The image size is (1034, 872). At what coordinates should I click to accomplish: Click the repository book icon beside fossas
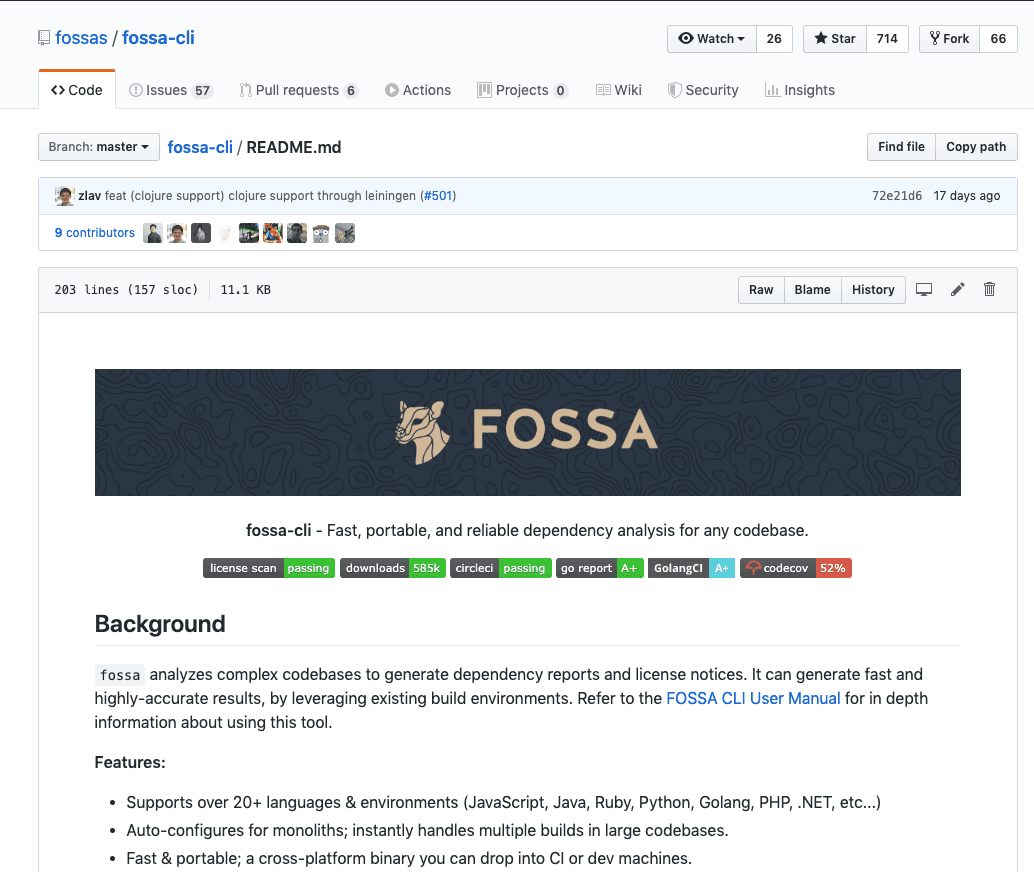point(42,37)

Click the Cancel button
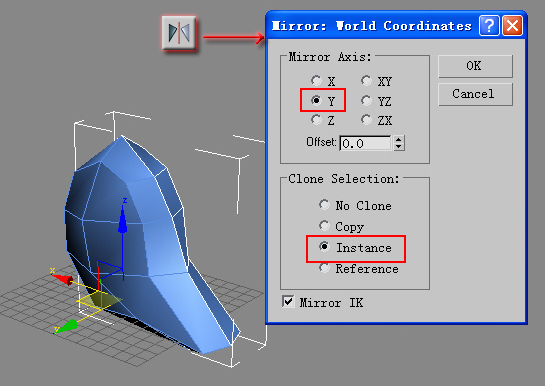click(x=475, y=94)
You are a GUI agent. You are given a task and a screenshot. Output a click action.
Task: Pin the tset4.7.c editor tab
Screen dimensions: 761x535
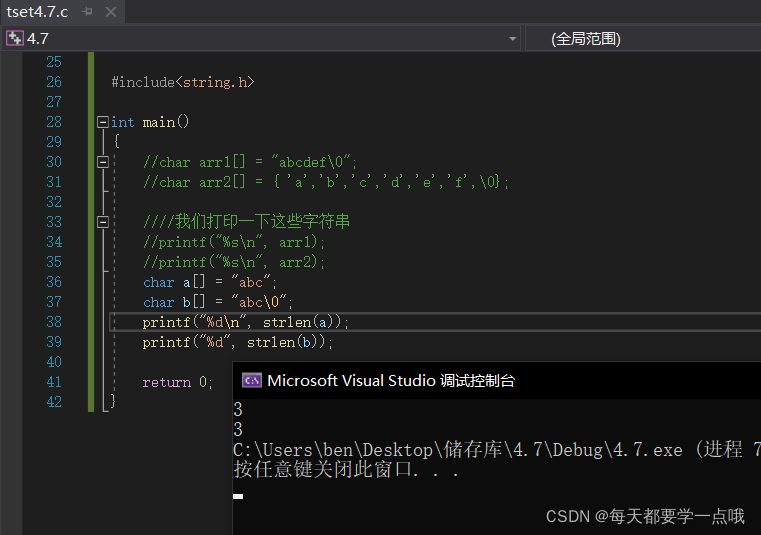pos(87,12)
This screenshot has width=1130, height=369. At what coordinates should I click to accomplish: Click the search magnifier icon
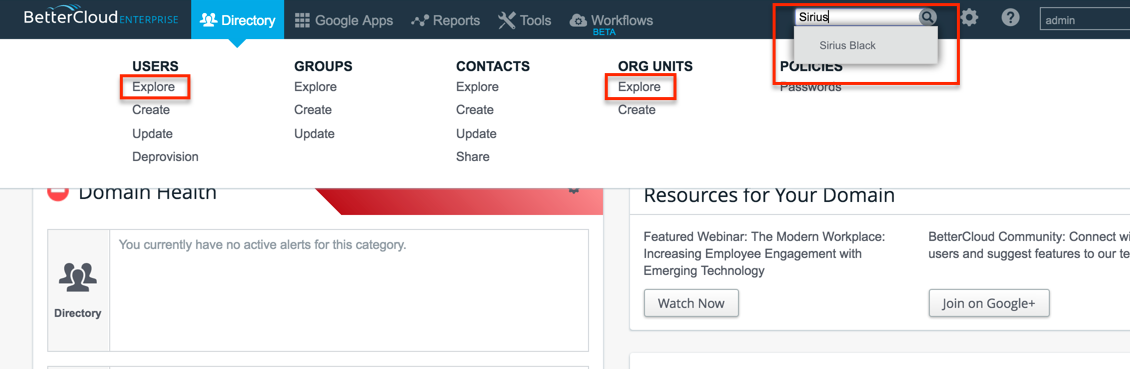(x=927, y=17)
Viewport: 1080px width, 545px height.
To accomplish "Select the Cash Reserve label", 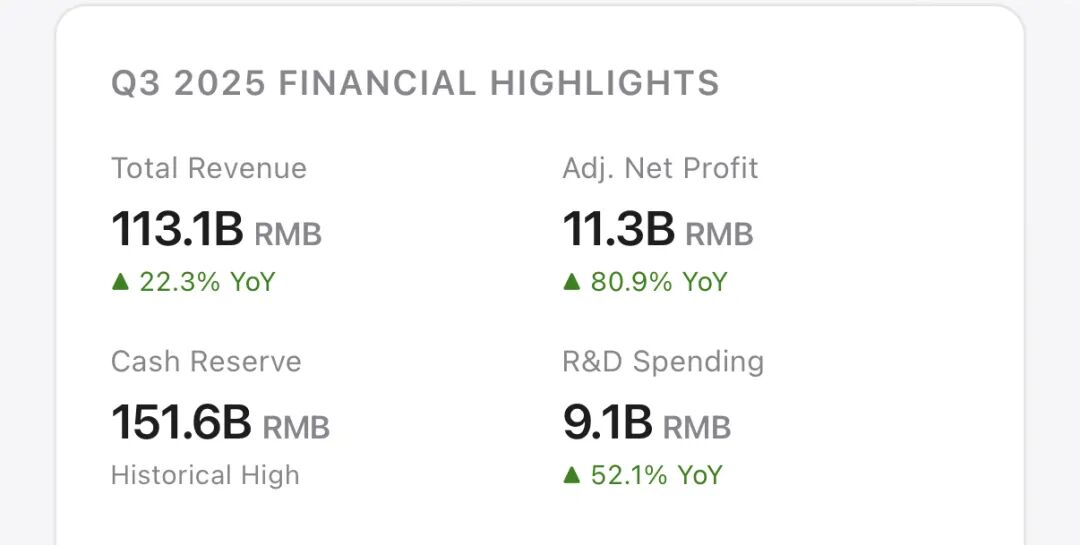I will 206,361.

————————

> Work instruction: Only the line with "You are a GUI" and those preceding it, back to the first line of the entries, should be repeated exactly, without pictures.

> Your response:
The image size is (1034, 872). At what coordinates should I click to accomplish: Click the repository book icon beside fossas
point(42,37)

Click the Cancel button
click(x=475, y=94)
You are a GUI agent. You are given a task and a screenshot. Output a click action.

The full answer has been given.